I've been wearing a Microsoft Band since they were first released in the UK[1].

And when they released the Microsoft Band 2, I got one of those on release day too.

Since then I've been meaning to write some code to interact with the band, but I always seemed to have something more important to do.

A few days ago I managed to resolve the problem of this lack of urgency by agreeing to give a talk demonstrating how to write an application for the Microsoft Band. This was somewhat problematical as, at the time I made the offer, I had not yet even installed the SDK[2], let alone written any code[3]. Worse still, I had no idea what I needed to do. Thus, about a day and a half before the talk, I thought I'd probably better find out exactly roughly how to do it.

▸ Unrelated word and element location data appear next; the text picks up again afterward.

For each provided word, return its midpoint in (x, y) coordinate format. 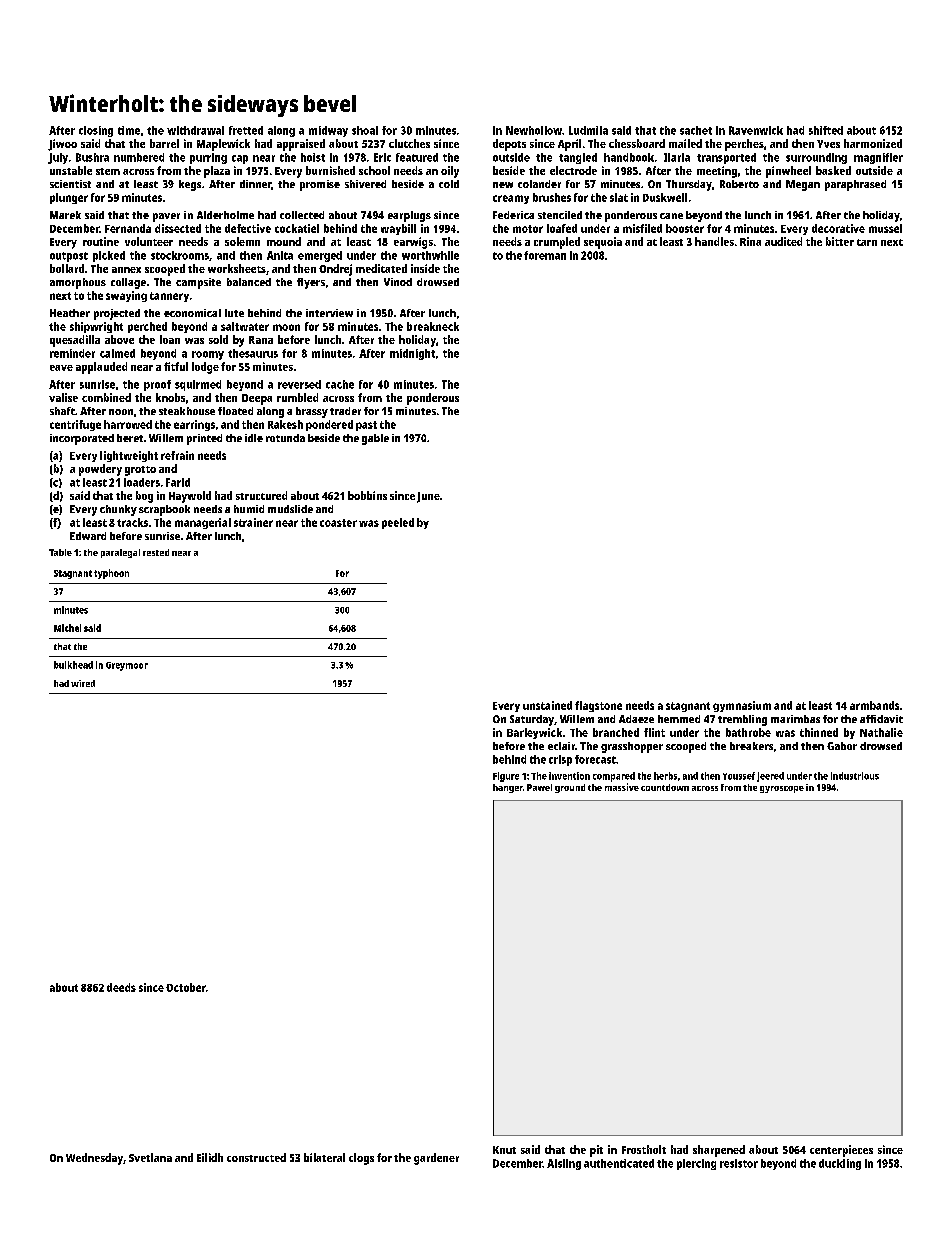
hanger (508, 788)
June (428, 497)
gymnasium (742, 706)
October (186, 987)
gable (375, 439)
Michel (67, 628)
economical (192, 313)
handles (714, 241)
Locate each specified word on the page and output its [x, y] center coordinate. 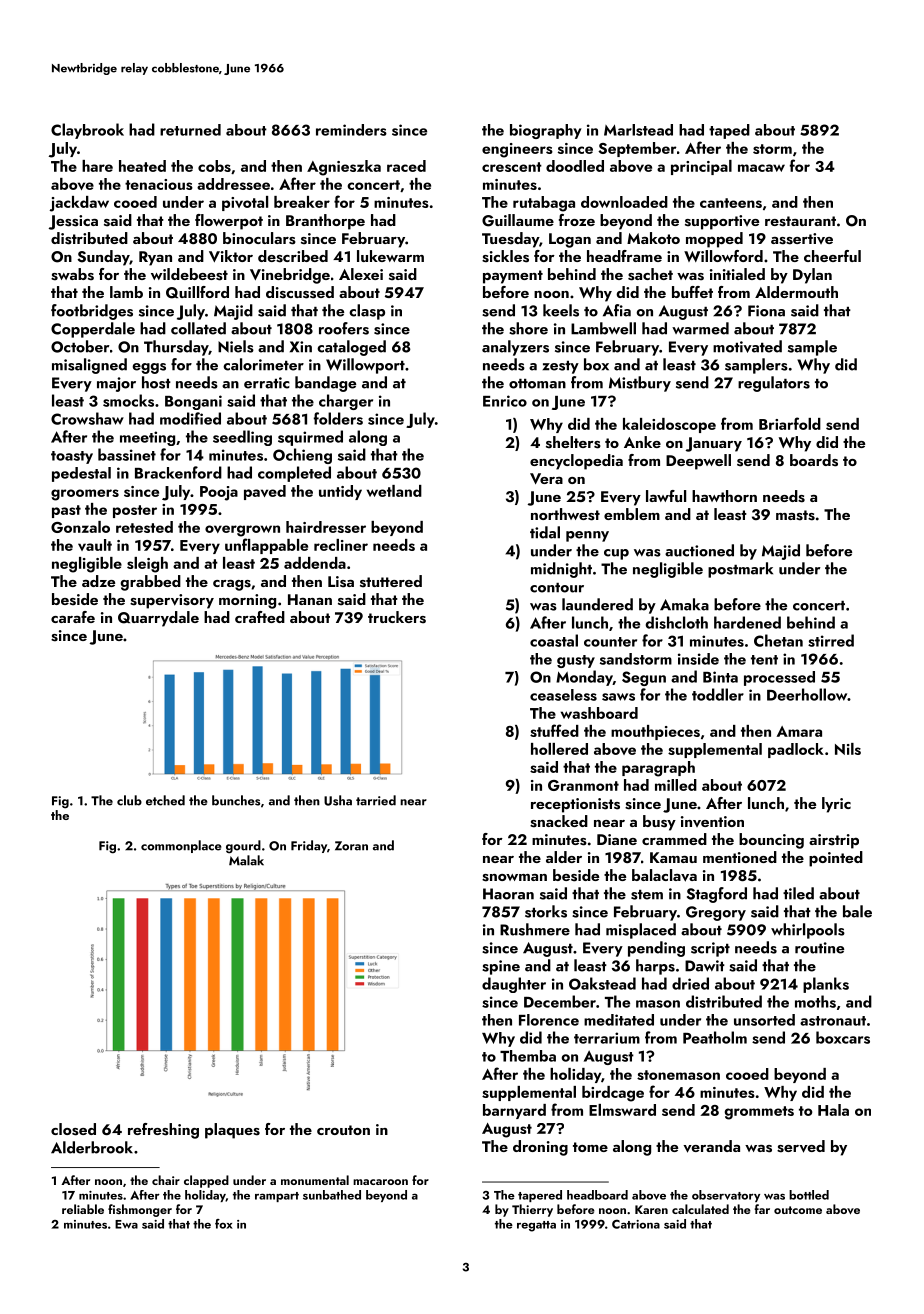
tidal [545, 532]
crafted [260, 617]
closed [73, 1129]
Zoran [351, 846]
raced [406, 166]
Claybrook [87, 131]
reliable [83, 1209]
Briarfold [790, 423]
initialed [737, 274]
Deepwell [698, 462]
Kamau [673, 857]
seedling [242, 438]
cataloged [351, 348]
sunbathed [332, 1195]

As luck would have it, it's very easy. If you follow along you will have something up and running in a few minutes.

Prerequisites

  • A Microsoft Band (either version 1 or, preferably, version 2)
  • A Windows Phone 10 device[4]
  • A computer running Visual Studio 2015 (if you haven't already got it, just get a free version)

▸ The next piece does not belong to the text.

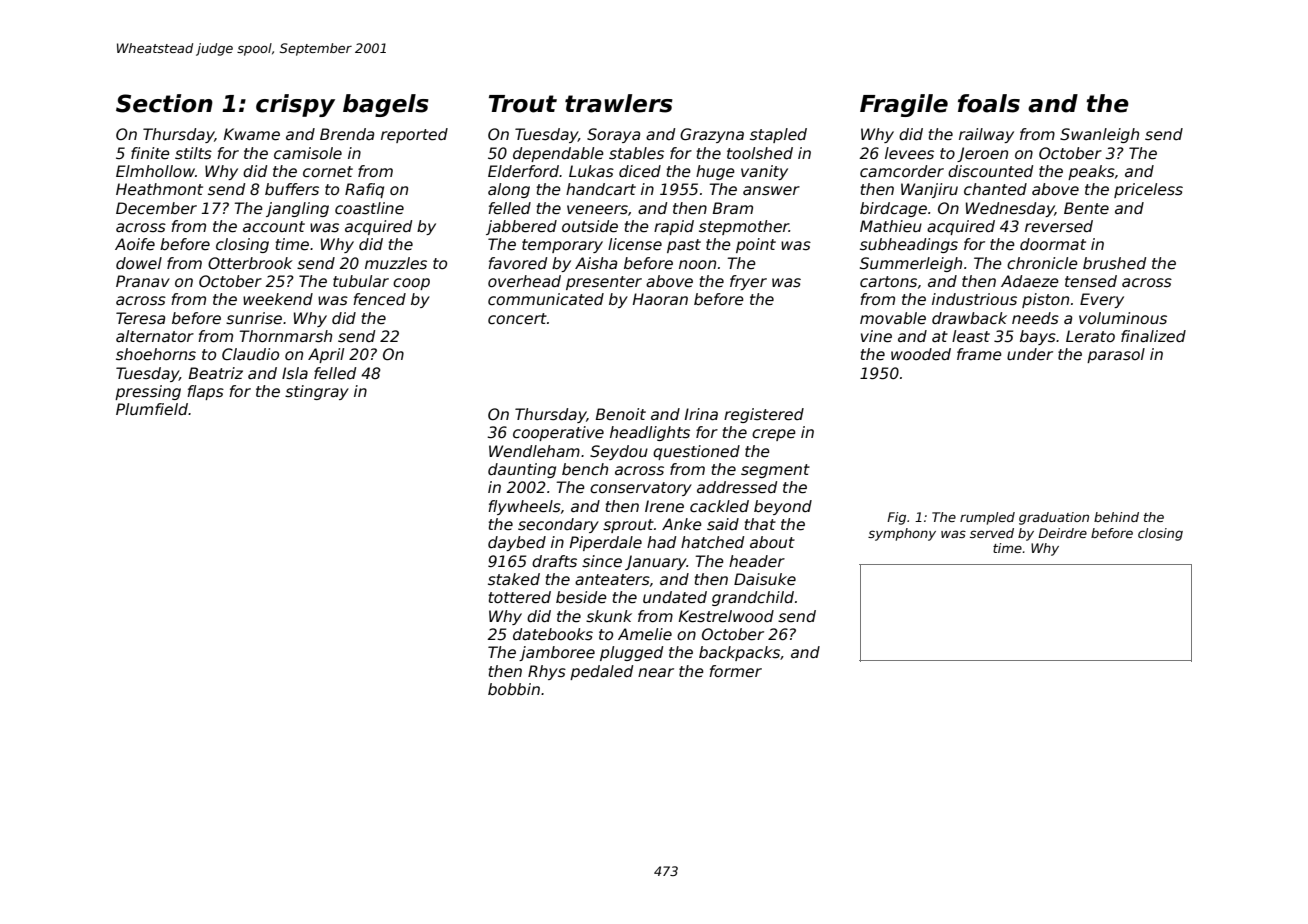  Describe the element at coordinates (523, 171) in the image. I see `Elderford` at that location.
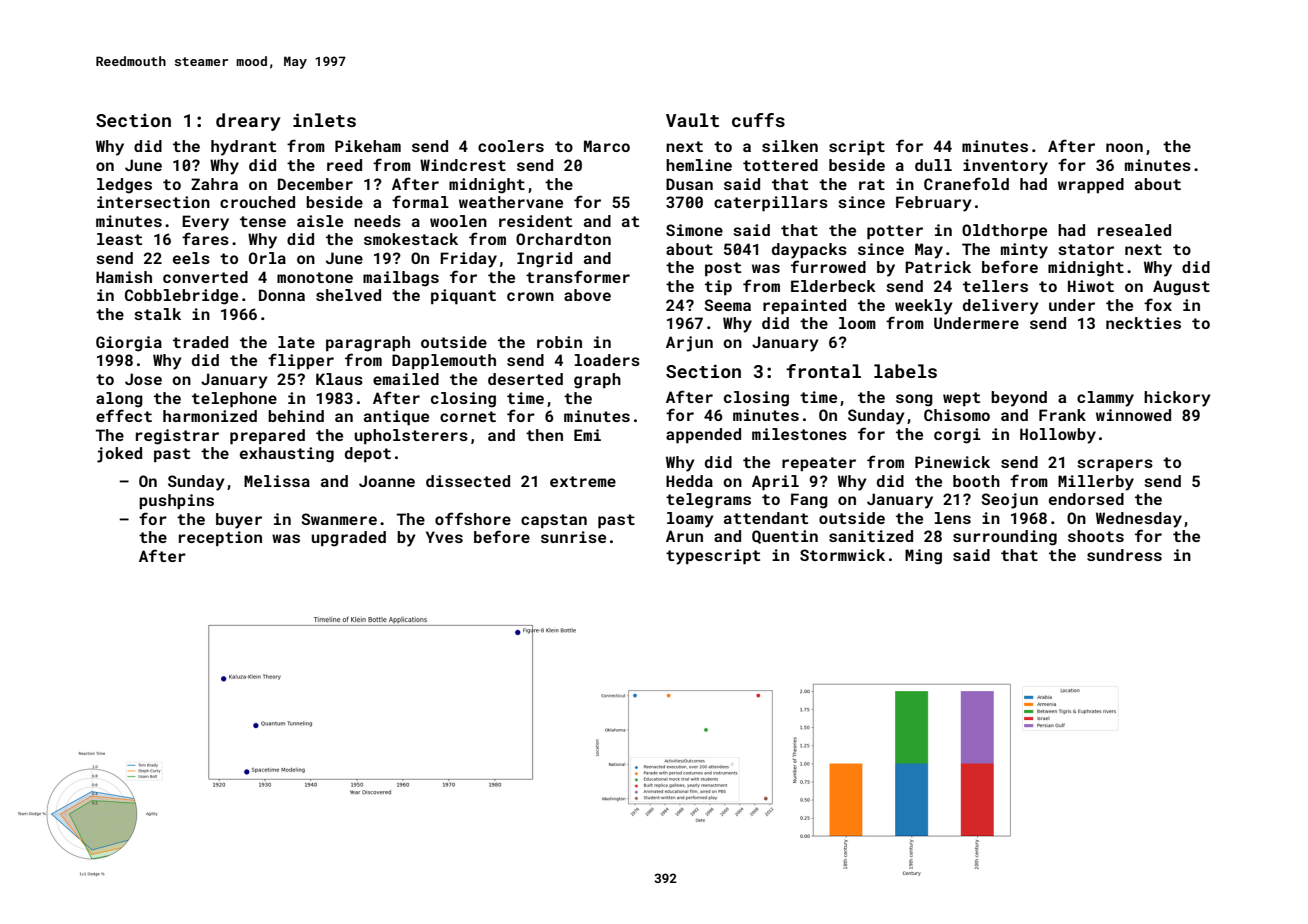  Describe the element at coordinates (348, 539) in the image. I see `upgraded` at that location.
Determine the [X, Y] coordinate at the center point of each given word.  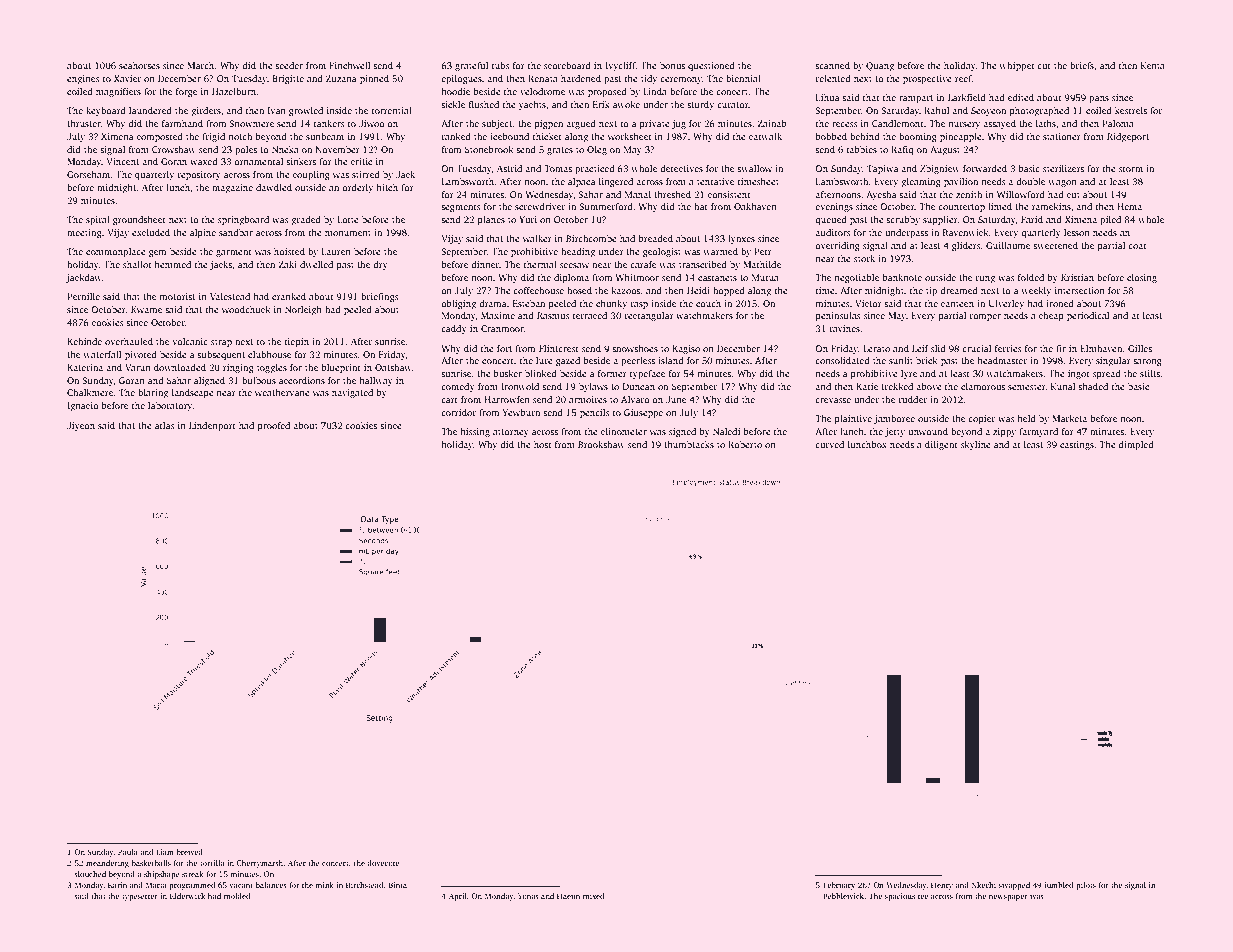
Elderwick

I realise that the second prerequisite might be a bit of a problem but, for this simple tutorial, it's necessary. I will probably revisit this tutorial using Xamarin at a later date but, to meet the exigencies of the situation in which I found myself (remember the imminent demonstration I'd agreed to give), I decided to stick with Windows Phone 10.

Applications do not run on the Band

Apparently you can't actually run an app on your band. It has to run on another device (in our case a phone, but it could be any other Windows 10 device) and send/receive data to and from the band.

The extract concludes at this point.